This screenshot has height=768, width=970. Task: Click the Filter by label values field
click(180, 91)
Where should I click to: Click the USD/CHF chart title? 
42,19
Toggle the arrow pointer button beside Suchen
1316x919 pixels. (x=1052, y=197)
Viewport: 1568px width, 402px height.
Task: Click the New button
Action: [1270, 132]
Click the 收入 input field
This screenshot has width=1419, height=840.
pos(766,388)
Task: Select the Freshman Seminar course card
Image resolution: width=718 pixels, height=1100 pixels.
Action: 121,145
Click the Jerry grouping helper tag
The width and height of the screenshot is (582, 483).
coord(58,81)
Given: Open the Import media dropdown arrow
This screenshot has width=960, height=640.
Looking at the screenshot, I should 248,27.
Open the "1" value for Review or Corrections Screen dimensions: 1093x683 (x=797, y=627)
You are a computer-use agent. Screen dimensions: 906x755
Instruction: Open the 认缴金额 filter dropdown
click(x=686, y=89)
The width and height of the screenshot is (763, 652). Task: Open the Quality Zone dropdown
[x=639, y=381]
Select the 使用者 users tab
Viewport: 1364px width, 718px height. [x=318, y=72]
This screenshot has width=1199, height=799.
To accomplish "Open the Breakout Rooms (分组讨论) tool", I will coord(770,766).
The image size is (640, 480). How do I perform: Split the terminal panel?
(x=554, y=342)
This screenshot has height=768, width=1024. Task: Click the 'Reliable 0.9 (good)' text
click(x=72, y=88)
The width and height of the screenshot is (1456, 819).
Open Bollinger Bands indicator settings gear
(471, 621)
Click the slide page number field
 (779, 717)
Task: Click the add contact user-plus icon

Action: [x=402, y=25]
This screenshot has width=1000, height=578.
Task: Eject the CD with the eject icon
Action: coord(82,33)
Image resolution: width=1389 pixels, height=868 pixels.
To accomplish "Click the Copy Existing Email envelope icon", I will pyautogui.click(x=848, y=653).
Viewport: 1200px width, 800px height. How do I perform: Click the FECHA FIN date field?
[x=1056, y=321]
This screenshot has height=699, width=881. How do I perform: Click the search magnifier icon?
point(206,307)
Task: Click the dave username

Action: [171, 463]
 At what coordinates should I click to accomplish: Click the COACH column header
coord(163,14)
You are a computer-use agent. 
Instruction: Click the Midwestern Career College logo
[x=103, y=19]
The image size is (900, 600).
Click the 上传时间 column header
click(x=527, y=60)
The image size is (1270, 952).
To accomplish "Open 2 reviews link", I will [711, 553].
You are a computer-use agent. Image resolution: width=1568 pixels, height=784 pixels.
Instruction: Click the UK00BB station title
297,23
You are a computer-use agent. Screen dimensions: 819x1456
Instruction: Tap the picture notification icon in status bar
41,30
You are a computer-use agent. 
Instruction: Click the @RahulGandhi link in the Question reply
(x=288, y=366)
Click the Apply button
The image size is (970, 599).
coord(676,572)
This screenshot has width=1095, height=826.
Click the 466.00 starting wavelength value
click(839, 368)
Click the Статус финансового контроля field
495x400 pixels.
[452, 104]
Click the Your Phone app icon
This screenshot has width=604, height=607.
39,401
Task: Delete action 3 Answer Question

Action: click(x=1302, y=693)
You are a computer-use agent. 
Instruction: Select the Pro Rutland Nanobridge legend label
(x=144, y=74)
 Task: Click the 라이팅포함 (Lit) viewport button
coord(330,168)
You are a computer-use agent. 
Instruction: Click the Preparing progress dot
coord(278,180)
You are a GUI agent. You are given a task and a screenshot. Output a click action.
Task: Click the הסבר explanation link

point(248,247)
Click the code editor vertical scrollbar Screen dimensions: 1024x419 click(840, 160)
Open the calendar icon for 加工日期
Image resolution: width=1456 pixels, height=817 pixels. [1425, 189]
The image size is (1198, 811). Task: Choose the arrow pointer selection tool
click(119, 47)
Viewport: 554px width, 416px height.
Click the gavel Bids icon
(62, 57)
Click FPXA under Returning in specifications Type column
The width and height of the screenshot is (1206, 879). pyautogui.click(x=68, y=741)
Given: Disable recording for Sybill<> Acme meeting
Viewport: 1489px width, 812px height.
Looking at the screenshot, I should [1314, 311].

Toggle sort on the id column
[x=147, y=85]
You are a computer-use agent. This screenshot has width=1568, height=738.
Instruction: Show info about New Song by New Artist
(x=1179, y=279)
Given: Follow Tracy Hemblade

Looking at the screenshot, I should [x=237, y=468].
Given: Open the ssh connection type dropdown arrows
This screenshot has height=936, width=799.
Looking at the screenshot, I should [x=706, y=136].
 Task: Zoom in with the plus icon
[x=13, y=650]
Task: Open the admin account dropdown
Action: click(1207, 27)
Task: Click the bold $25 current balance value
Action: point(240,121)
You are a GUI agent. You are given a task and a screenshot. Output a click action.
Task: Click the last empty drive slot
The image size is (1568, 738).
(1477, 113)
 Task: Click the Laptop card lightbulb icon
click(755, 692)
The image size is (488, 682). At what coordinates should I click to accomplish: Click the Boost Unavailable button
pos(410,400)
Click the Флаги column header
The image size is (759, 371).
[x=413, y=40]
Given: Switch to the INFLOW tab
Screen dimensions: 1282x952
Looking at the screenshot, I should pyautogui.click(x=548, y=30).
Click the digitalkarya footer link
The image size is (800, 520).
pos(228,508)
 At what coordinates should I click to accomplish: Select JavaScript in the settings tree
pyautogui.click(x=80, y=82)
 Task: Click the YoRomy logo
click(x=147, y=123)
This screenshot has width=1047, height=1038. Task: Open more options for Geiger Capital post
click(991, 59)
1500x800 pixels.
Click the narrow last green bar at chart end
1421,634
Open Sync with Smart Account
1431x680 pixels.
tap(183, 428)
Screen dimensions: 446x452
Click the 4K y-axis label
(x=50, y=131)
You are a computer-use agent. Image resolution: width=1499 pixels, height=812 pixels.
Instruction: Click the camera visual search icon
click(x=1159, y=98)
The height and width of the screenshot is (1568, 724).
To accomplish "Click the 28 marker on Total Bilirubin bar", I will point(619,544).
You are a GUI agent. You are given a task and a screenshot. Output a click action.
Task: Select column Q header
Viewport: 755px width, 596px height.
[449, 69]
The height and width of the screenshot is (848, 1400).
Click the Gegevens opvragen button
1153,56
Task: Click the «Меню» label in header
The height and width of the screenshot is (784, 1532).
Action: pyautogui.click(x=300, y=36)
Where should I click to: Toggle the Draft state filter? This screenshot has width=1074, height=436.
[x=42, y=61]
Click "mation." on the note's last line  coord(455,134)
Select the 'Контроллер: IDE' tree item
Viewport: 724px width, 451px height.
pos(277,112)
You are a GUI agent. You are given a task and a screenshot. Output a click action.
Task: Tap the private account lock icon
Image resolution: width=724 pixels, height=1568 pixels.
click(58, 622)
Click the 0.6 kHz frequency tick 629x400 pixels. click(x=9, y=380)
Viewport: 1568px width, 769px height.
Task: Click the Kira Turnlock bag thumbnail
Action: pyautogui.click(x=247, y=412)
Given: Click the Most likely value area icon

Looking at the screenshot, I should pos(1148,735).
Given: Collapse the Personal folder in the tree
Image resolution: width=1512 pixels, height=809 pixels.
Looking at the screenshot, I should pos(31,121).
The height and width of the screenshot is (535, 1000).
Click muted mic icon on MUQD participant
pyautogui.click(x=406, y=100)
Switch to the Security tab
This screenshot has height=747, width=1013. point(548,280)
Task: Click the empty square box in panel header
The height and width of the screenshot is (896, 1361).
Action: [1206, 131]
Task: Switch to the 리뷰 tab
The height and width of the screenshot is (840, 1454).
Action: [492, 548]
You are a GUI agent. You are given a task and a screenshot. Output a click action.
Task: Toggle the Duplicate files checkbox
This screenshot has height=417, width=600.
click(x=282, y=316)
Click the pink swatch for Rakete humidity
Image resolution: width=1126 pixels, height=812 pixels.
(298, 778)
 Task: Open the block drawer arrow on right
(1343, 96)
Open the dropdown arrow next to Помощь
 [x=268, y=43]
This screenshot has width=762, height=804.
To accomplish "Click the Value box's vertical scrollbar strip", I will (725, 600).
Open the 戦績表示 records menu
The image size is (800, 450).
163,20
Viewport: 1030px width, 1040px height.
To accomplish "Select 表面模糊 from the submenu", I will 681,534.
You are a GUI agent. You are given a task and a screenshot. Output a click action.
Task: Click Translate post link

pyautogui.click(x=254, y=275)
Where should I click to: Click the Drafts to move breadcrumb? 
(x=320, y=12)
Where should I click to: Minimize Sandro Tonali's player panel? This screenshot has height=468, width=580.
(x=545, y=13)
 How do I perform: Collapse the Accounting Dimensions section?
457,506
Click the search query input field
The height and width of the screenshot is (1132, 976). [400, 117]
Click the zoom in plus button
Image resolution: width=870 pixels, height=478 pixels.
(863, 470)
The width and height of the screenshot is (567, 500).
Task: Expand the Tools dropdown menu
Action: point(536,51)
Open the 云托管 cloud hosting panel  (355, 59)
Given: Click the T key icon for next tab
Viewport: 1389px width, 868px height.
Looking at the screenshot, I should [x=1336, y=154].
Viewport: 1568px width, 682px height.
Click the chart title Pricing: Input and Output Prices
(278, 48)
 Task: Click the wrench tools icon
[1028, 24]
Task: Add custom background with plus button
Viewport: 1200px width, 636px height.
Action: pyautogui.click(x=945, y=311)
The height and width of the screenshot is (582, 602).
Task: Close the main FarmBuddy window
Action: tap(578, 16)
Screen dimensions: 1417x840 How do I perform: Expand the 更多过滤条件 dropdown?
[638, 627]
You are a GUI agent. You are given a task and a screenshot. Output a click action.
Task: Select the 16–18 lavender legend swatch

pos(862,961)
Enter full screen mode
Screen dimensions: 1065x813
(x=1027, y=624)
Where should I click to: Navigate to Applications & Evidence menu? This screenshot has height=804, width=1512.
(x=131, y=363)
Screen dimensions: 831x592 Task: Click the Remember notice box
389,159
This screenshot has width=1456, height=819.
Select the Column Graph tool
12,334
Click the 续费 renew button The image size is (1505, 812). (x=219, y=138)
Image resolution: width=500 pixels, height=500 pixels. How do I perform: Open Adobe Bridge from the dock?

=-=-=-=-=

» The exercise
Put the lines of the records above, from the line containing "Viewport: 554px width, 416px height." up to and including the line containing "The width and height of the screenshot is (1206, 879).", into a JSON list of strings with one string per line and blank lines left out.

» Written response
[
  "Viewport: 554px width, 416px height.",
  "Click the gavel Bids icon",
  "(62, 57)",
  "Click FPXA under Returning in specifications Type column",
  "The width and height of the screenshot is (1206, 879). pyautogui.click(x=68, y=741)"
]